De rechtbank acht wel bewezen dat de verdachte bij het naderen van de fietser zijn snelheid onvoldoende heeft aangepast aan de verkeerssituatie en dat hij het slachtoffer vervolgens rechts wilde passeren, waardoor het verkeersongeval is veroorzaakt. Op basis van de verklaring van de verdachte dat hij op ongeveer 100 meter afstand de fietser naar links zag zwenken, had de verdachte voldoende gelegenheid om zijn snelheid zodanig terug te brengen dat hij zo nodig nog kon stoppen. Dat hij een andere keuze heeft gemaakt door naar rechts te sturen in een kennelijke poging om de fietser op die manier te passeren dan wel te ontwijken, is beslissend geweest voor het ontstaan van het ongeval en valt de verdachte naar het oordeel van de rechtbank in strafrechtelijke zin aan te rekenen. De fietser is immers een zwakkere verkeersdeelnemer die, zoals in dit geval kennelijk ook gebeurde, in een schrikreactie onverwachte bewegingen kan maken door het harde, naderende motorgeluid. Dit alles speelde zich bovendien af op een smalle landweg, die weinig uitwijkmogelijkheden bood aan beide verkeersdeelnemers. Van het toeteren dat de verdachte volgens zijn verklaring kort voor de aanrijding heeft gedaan, kan voorts worden gezegd dat daarmee onder omstandigheden, zeker als dit – zoals in dit geval kennelijk – op te korte afstand gebeurt, de kans op een dergelijke schrikreactie of op andere onverwachte bewegingen eerder wordt vergroot dan dat daarmee de veiligheid wordt verhoogd.

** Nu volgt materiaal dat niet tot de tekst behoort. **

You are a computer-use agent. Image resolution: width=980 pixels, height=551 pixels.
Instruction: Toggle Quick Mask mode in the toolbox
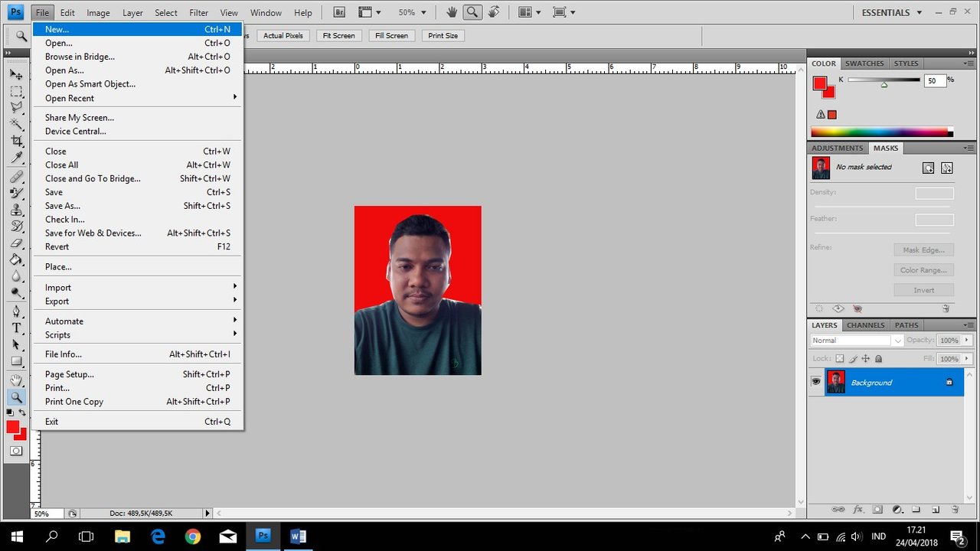pos(16,452)
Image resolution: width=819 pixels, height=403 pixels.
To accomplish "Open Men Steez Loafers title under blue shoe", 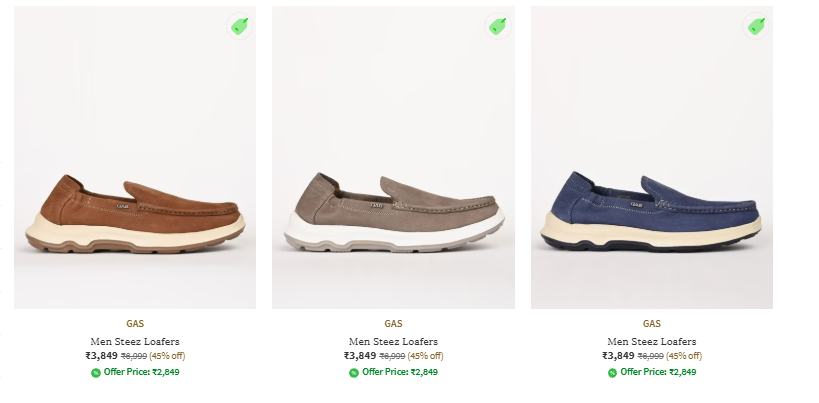I will pos(652,341).
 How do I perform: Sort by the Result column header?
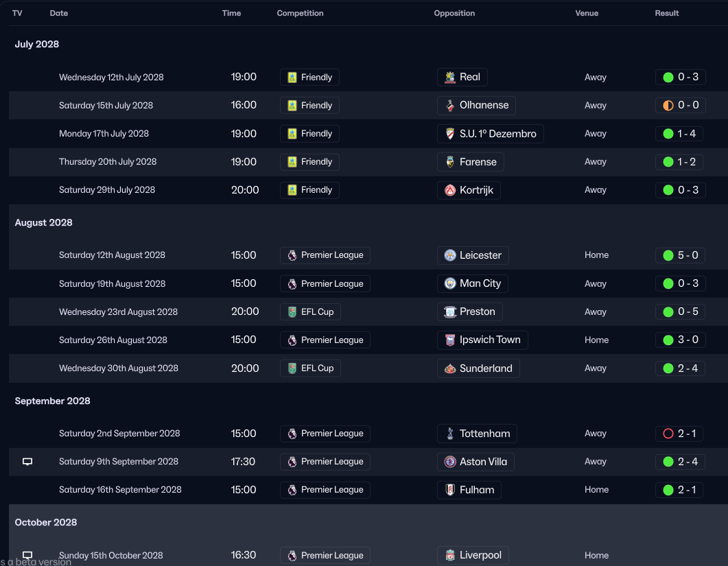point(666,13)
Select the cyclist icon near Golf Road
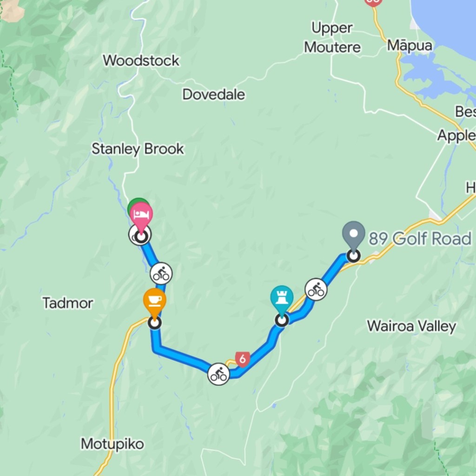The width and height of the screenshot is (476, 476). point(316,289)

De hiervoor beschreven gedragingen, respectievelijk verkeersovertredingen van de verdachte, zijn naar hun aard en ernst zodanig dat de rechtbank van oordeel is dat de verdachte met aanmerkelijke verwaarlozing van de vereiste zorgvuldigheid heeft gereden.
Het door de verdachte veroorzaakte verkeersongeval is gelet op het voorgaande aan zijn schuld als bedoeld in artikel 6 van de Wegenverkeerswet 1994 te wijten.
Zwaar lichamelijk letsel?
De rechtbank is – anders dan de verdediging – van oordeel dat het letsel dat het slachtoffer door het verkeersongeval heeft opgelopen, naar algemeen spraakgebruik aangemerkt moet worden als zwaar lichamelijk letsel. Dat operatief ingrijpen niet noodzakelijk is geweest, doet hier niet aan af. Het gaat om een groot aantal (bot)breuken en ander ernstige letsel. Daarnaast stelt de rechtbank op basis van de verklaring van het slachtoffer van 30 november 2021 en van de medische verklaring van 26 januari 2022 vast dat sprake is geweest van een lange genezingsduur en een langdurige revalidatie, waarbij het slachtoffer – zo bleek uit zijn verklaring ter terechtzitting – nog steeds niet klachtenvrij is. De rechtbank acht daarom bewezen dat als gevolg van het verkeersongeval bij het slachtoffer zwaar lichamelijk letsel is ontstaan.
Conclusie
Het onder 1 primair ten laste gelegde is daarom wettig en overtuigend bewezen.
4.2.
Bewijswaardering feit 2
Ten aanzien van het onder 2 ten laste gelegde feit, het rijden zonder geldig rijbewijs, heeft de verdediging zich gerefereerd aan het oordeel van de rechtbank.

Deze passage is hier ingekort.